The sliding Log algorithm maintains a time-stamped log for each request on the user level. The system stores these logs in a time-sorted hash set or table. Logs with timestamps beyond a threshold are discarded. We look for older requests and discard them. Then we calculate the sum of logs to determine the request rate. If the request is below the threshold rate, it is processed else it is held.

  1. Sliding Window

It is more memory efficient than sliding log algorithm. It combines the fixed window algorithm’s low processing cost and the sliding log’s improved boundary conditions. We keep a sliding window of our time duration and only service requests in our window for the given rate. If the sum of counters is more than the given rate of the limiter, then we take only the first sum of entries equal to the rate limit.

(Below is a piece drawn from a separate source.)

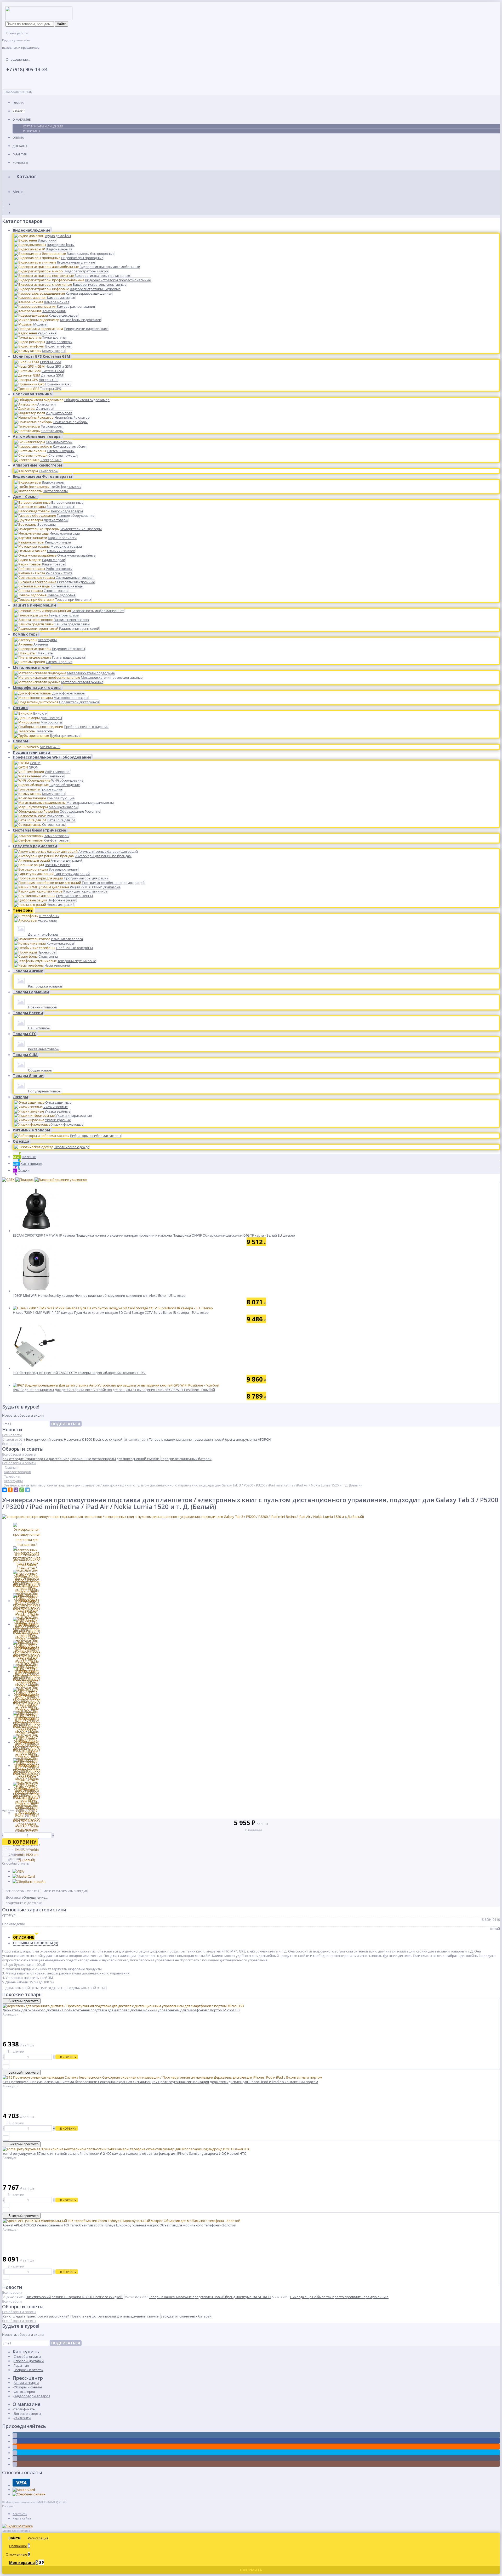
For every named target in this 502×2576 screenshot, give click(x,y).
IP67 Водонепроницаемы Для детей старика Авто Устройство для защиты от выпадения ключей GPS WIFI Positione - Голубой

How will you design a rate limiter for your API?

Suppose you are asked a question to design a rate limiter. You should first know the requirements by asking various questions to the interviewer.

Candidate: What kind of rate limiter are we going to design? Will it be client side or server side?

Interviewer: We will be designing server-side rate limiter for our API.

Candidate: Will we throttle the API based on requests per second, IP or anything else?

Interviewer: We will throttle the API based on requests per second.

Candidate: Suppose this is an asynchronous job. So, we have a couple of options:

Option 1: Throttle on the API level

Option 2: Throttle after Request Queue

Here are popular algorithms for rate limiting

  • Leaky Bucket
  • Token Bucket
  • Fixed window counter
  • Sliding window log
  • Sliding window counter

You can describe pros and cons of these algorithms as above.